Ошибки в защите от DDoS типично однообразны и потому особенно обидны. Самые распространённые: единый провайдер DNS или интернета, сессионность на фронтах, открытые «дорогие» эндпоинты без ограничений, узкая полоса для доступа к оборудованию в кризис,, чрезмерная любовь к CAPTCHA, отсутствие дашбордов и бодрых алертов, слишком длинные TTL для критичных DNS‑записей и игнор зависимостей внутренних сервисов.

Короткий перечень симптомов незрелости:

• «липкие» сессии на фронтах, из‑за чего горизонтальное масштабирование даёт мало эффекта;
• единая точка отказа в DNS или единственный оператор связи;
• экспорт/отчёты доступны анонимно или без лимитов и очередей;
• закрытая CoPP и слабые ACL на периметре;
• статус‑страница и шаблоны коммуникаций не готовы, команда узнаёт об инцидентах от пользователей.

Дорожная карта на 90 дней

Фреймворк внедрения удобно делить на три этапа по месяцу каждый. В первые 15–30 дней цель — базовая готовность: два независимых провайдера авторитативного DNS, проверка TTL критичных записей, включение базовых политик WAF и разумных лимитов на ключевые эндпоинты, настройка NetFlow/sFlow и L7‑логов, первые алерты по bps/pps/cps/rps и ошибкам 5xx/429. К этому же этапу относится подготовка runbook версии 1.0 и контактной матрицы с провайдерами.

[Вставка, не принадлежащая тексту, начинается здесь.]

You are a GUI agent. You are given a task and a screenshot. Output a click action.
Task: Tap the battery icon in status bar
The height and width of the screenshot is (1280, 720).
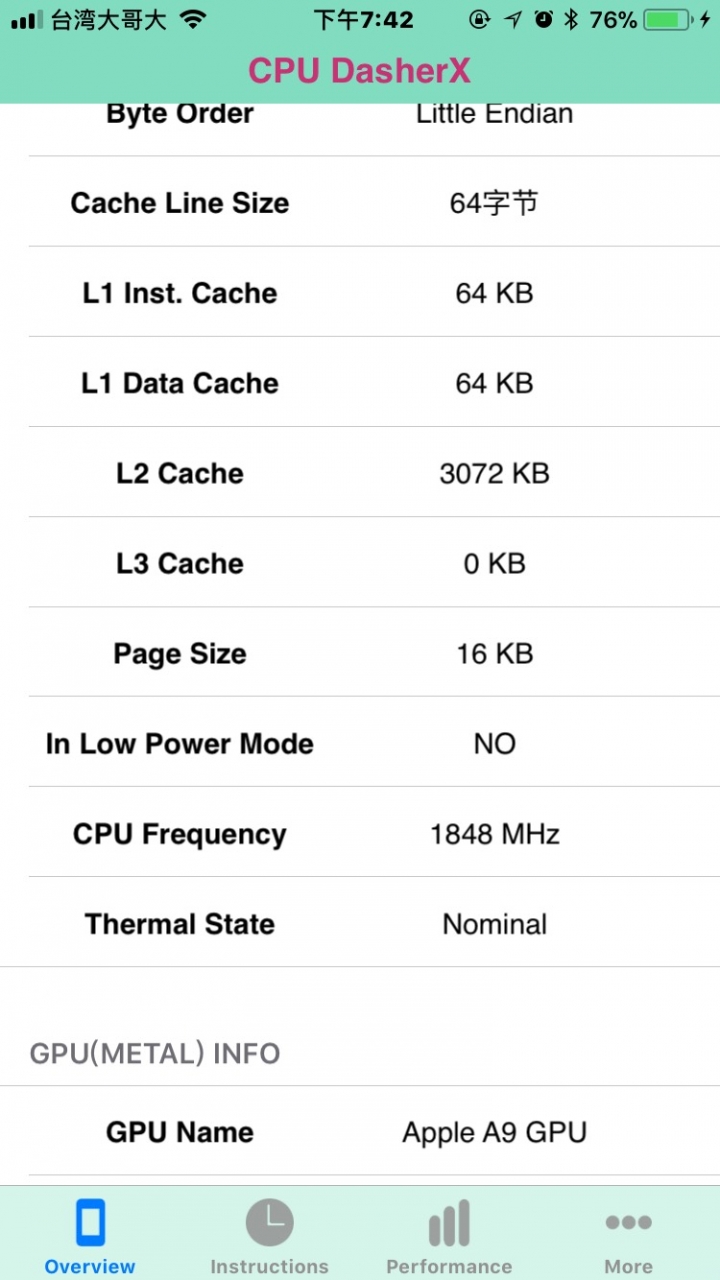[x=667, y=19]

Далее, в окне 30–60 дней, усиливается периметр и приложение: закрепляются договорённости по RTBH/FlowSpec и скруббингу, проверяются GRE/IPsec‑сценарии, на балансировщиках включаются SYN‑cookies и лимиты CPS, а в приложении внедряются микрокэш, circuit breaker, backpressure и деградационные ответы для «дорогих» функций. Полезно разделить домены на статику, API и админку, а также ограничить доступ туда, где это возможно.

Заключительные 30 дней посвящены зрелости и учениям: проводятся настольные и технические тренировки, уточняются WAF‑правила на основе реальных логов и вводятся поведенческие профили, автоматизируются быстрые переключения (скрипты для смены DNS/маршрутов, Terraform/Ansible для политик), готовится «боевой» дашборд и отчётность для бизнеса с ключевыми метриками MTTD/MTTR. Результатом становится понятная, повторяемая операционная рутина.

Небольшая «шпаргалка» по этапам:

• 0–30 дней: DNS×2, базовые лимиты и WAF, телеметрия и алерты, runbook 1.0;
• 30–60 дней: договорённости с провайдером, SYN‑cookies, микрокэш и деградация;
• 60–90 дней: учения, поведенческие профили, автоматизация, дашборды и отчётность.

Мини‑чеклист перед сезоном пиков

Чтобы быстро проверить готовность, пройдитесь по укороченному списку:

• два независимых авторитативных DNS‑провайдера с Anycast;
• действующие контакты и SLA с оператором связи, WAF/CDN и скруббинг‑центром;
• NetFlow/sFlow и L7‑логи сходятся в одну точку, алерты проверены ежемесячно;
• балансировщики выдерживают рост CPS, включены SYN‑cookies и лимиты;
• для «дорогих» эндпоинтов есть кэш, лимиты и деградационные ответы;
• runbook актуален, команда прошла учения в последние 90 дней.

Успешная защита от DDoS — это постоянная дисциплина: архитектура, периметр, процессы и люди. Многоуровневая модель, телеметрия и тренировки превращают даже мощные и «умные» атаки из катастрофы в управляемый инцидент. Сфокусируйтесь на том, чтобы дорогое стало дешёвым, а редкие ручные операции — автоматизированными. И тогда любой всплеск трафика будет восприниматься как ещё один сценарий из вашего runbook, а не как «чёрный лебедь».